Although the Ukrainian presidential election campaign was officially kicked off last week, the political struggle began long before that. The two main challengers to President Viktor Yushchenko are Prime Minister Yulia Tymoshenko and Viktor Yanukovych, leader of the largest opposition party who lost the 2004 presidential race against Yushchenko.
Tymoshenko and Yanukovych started plastering the entire country with campaign posters and billboards several weeks ago. Yanukovych’s billboards, which were done in a distinctly Soviet style, contain his portrait with the words: “It is important for me to know what you think. I will listen to everyone.” A contact telephone number and e-mail address are displayed as proof. Voters who are nostalgic for the Soviet era will surely vote in large numbers for Yanukovych.
By contrast, Tymoshenko’s election campaign is very creative, somewhat clever and modern. The campaign focuses on a larger-than-life figure who is referred to simply as “She,” but whom everybody understands to be the one-and-only “iron lady” of Ukrainian politics. “She” alone works, while her opponents just twiddle their thumbs. “She” takes concrete actions while her critics blow hot air. “She” is fighting the economic crisis, while others make irresponsible promises. And so on. It is easy to predict that the campaign will end with a slogan along the lines of: “Ukraine needs only her.” But Tymoshenko’s opponents can at any moment flip the slogan to read, “Vote for anyone but her!”

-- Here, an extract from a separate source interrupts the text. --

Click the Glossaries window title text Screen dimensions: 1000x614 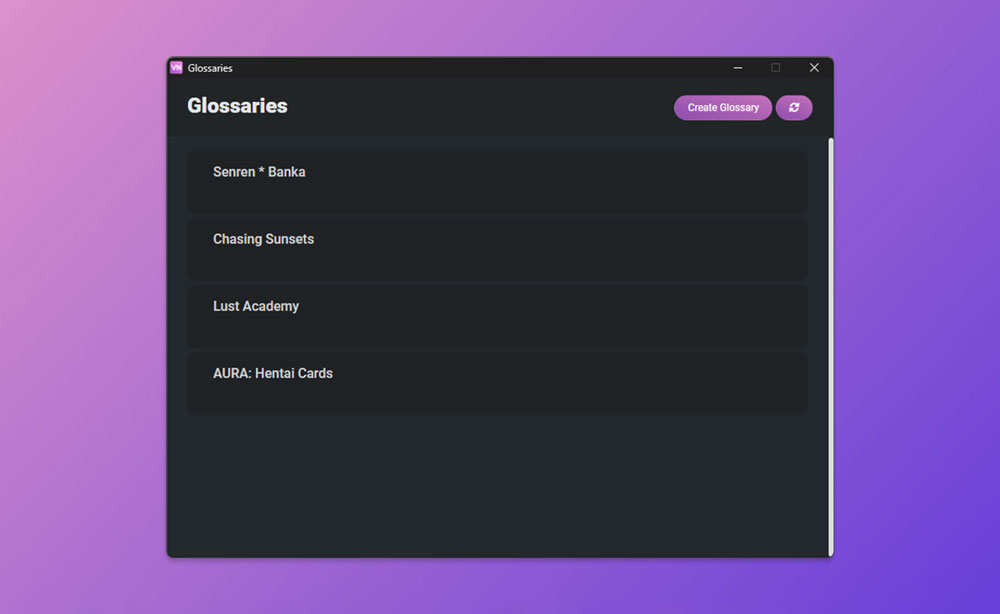(x=210, y=68)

As paradoxical as it might seem, many of the same people who during the Orange Revolution five years ago stood for days in downtown Kiev, protesting the falsified election results favoring Yanukovych and called for the new, fair elections today, see a January victory for Yanukovych as the best and last chance to stop Tymoshenko from achieving absolute control over the country. Many people who are personally acquainted with Tymoshenko are convinced that if she wins the elections, she will try to establish an authoritarian regime along the lines of the one built by Vladimir Putin. Some even contend that Tymoshenko openly admires Putin as a politician and wants to copy his policies. Many suspect that she would like to set strict loyalty rules with Ukraine’s oligarchs, similar to the ones set by Putin after former Yukos CEO Mikhail Khodorkovsky was arrested and jailed, and to put the country’s main media outlets — especially major television stations — under government control.

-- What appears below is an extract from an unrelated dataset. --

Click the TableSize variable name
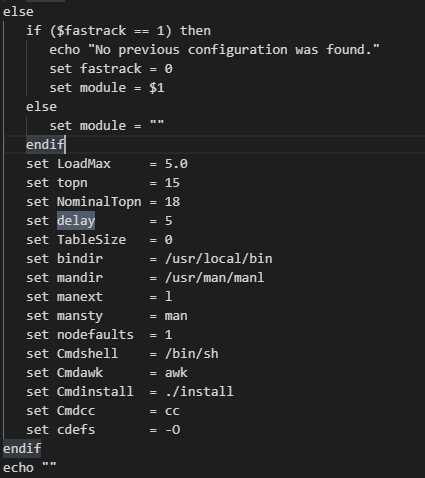The height and width of the screenshot is (478, 425). [x=91, y=240]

But Tymoshenko has been unable to cut the 12 percent lead that Yanukovych holds in all the polls over the past weeks. Barring an unusual turn of events — something those in Ukrainian political circles do not anticipate — this spread will remain in Yanukovych’s favor for the near future. And yet, Tymoshenko is behaving as if she’s got the elections in the bag. Is she bluffing or does she have something up her sleeve? And despite having ratings of only 3 percent, President Viktor Yushchenko sincerely believes that he will still be in office six months from now. He is so adamant on this point that many people find themselves involuntarily suspecting that Yushchenko also has some kind of underhanded plan to hold onto power. For example, he might be planning to declare a state of emergency on some pretext and then cite legal grounds for canceling or rescheduling elections.

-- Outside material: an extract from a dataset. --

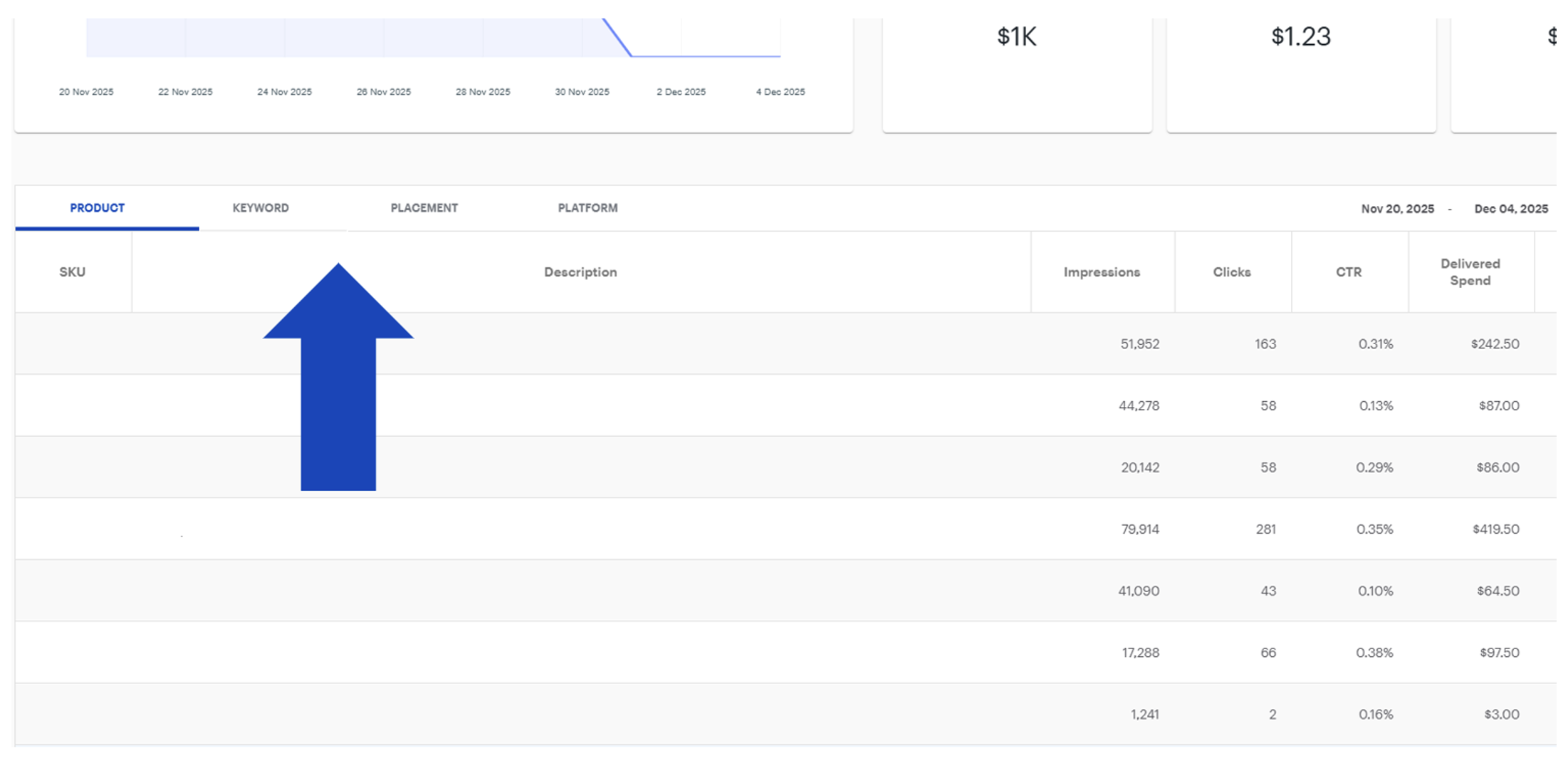Click the CTR column header
1568x761 pixels.
1348,272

Moreover, the campaign has been rife with scandals. Yushchenko’s opponents have even claimed that the dioxin poisoning during the 2004 presidential race was fabricated to help him win the election. For some reason, law enforcement officials have never discovered who poisoned him, where it happened, when, why or under whose orders it was done. But it seemed as though everyone believed unconditionally that Yushchenko was poisoned by his adversaries. But the claims that the poisoning was staged are also intended to weaken Tymoshenko as well. After all, she was Yushchenko’s comrade-in-arms during the Orange Revolution, and his poisoning was one of the main factors that led to his victory in the presidential race. If the Orange Revolution had not succeeded, Tymoshenko would not have become prime minister.
People are slinging mud at Yanukovych as well. He is accused of illegally privatizing a luxurious state-owned residence outside Kiev and is alleged to have committed a serious criminal offense. It is no secret that he served an 18-month jail sentence in the late 1960s on robbery and bodily injury charges. Now his opponents are trying to convince voters that there are other crimes Yanukovych is trying to conceal. Yanukovych supporters have simultaneously leveled charges of misconduct with minors against several parliamentary deputies from Tymoshenko’s bloc. The unpleasant Artek sex scandal, so far based on hearsay, rumors and gossip, is widening daily. And that is only the beginning, as there are still more than two months left before the January election.
The stakes are high — and not only for Ukraine. Moscow has a huge interest in who will become Ukraine’s next president since Ukraine remains the most important component in the Kremlin’s ambitious plans to restore its influence in the former Soviet republics.
Yevgeny Kiselyov is a political analyst and hosts a political talk show on Inter television in Ukraine.